How to solve $x \equiv 2^{2999999} \pmod {17}$?

Question

What trick can I use to solve the question (in the title)?

I need to solve it by hand, wihtout the help of a computer or calculator. And the trick shouldn't just work with my example but also with $3^{123456789}$ for example.

Answer 1

Write down the first few numbers. $2^0 \mod 17 = 1$. $2^1 \mod 17 = 2$. $2^2 \mod 17 = 4$. $2^3 \mod 17 = 8$. $2^4 \mod 17 = 16$. $2^5 \mod 17 = 15$. $2^6 \mod 17 = 13$. $2^7 \mod 17 = 9$. $2^8 \mod 17 = 1$.

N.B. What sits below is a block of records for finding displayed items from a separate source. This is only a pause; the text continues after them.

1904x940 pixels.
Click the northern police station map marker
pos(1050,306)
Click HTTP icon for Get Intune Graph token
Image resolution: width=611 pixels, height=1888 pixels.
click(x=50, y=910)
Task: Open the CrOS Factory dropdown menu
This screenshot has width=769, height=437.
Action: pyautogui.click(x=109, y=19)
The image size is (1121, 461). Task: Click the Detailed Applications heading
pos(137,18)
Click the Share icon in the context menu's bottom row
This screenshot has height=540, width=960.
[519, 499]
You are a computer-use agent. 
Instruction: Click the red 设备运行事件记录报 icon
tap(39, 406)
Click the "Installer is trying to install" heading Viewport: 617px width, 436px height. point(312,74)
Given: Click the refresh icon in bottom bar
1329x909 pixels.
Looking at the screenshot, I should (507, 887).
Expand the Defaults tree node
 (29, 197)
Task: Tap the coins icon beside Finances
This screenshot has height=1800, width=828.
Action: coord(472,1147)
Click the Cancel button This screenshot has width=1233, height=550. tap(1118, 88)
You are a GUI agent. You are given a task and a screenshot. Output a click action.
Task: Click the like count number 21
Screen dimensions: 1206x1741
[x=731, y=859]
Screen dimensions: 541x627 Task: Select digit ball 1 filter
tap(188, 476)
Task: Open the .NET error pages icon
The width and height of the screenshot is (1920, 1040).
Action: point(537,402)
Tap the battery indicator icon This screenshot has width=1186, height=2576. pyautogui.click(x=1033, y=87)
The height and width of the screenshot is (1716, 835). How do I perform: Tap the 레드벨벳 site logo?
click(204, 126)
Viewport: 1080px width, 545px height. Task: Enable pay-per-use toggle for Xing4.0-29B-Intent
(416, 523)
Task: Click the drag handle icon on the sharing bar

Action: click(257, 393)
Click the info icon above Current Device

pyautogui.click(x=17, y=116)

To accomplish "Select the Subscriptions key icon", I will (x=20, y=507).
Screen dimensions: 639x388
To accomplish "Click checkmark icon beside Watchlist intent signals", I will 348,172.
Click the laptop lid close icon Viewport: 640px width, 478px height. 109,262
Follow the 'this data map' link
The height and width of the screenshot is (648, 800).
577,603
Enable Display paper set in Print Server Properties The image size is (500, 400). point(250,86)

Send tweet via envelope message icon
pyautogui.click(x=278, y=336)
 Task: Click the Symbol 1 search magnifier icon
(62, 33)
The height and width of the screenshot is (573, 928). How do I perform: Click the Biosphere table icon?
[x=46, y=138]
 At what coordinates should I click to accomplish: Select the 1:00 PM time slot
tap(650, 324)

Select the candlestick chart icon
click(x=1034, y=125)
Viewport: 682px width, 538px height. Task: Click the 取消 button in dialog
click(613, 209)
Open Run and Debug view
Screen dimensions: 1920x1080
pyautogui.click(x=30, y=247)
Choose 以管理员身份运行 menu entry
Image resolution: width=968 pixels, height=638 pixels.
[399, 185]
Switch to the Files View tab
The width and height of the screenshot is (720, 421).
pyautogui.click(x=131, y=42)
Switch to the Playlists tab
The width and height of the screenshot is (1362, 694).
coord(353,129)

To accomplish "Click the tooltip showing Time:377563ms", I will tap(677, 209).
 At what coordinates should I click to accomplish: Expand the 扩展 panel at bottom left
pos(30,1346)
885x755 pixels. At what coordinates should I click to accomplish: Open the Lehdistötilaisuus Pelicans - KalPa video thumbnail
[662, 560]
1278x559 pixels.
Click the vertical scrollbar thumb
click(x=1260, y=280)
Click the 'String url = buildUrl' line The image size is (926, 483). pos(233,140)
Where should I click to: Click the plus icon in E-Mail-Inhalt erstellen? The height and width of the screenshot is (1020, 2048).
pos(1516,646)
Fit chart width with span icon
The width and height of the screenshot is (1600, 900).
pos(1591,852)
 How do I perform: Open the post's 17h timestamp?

Now if we go on with this, then the results will repeat. We will find that $2^8 = 2^{16} = 2^{24} ... \mod 17 = 1$. Every time the power is a multiple of eight, the modulo is 1. Therefore $2^{2999992} \mod 17 = 1$. And 7 steps further, $2^{2999999} \mod 17 = 9$.

Answer 2

Note that Fermat's little theorem tells us that $2^{16}\equiv 1 \bmod 17$

Now $2^{16n}=(2^{16})^n\equiv 1$

Next $2999999+1=3000000$ and $16\mid 3000000$ - if this is not obvious it is because $10000=16\cdot 625$ ($10^4=2^4\cdot 5^4$)

So that $2x\equiv 2^{3000000}\equiv 1\equiv 18$ and $x\equiv 9$

If Little Fermat is not available $2^4=16\equiv -1$ as in the comments gives $2^8\equiv 1$ and a similar argument works.

That can be done in your head and doesn't require dividing $2999999$ by anything.

Answer 3

$2^{16} \equiv 1\mod17$, and $2999999 = 187499 \times 16 + 15$, so we know $(2^{16})^{187499} \equiv 1\mod17$, so the answer is $2^{15}+1 \equiv 10\mod 17$.

Answer 4

$2^{16} \equiv 1$ (mod $17$), and $10000$ is divisible by $16$. Hence $2^{2999999} \equiv 2^{9999}$ (mod $17$). Since $2 \times 2^{9999} \equiv 1$ (mod $17$), so that $ 2^{9999} \equiv 9$ (mod $17$).

Similarly, $3^{123456789} \equiv 3^{6789} \equiv 3^{789}$ (mod $17$) since $6000$ is divisible by $16$. Now $789 = (16 \times 49) +5,$ so that $3^{789} \equiv 243 = (14 \times 17) +5 \equiv 5$ (mod $17$).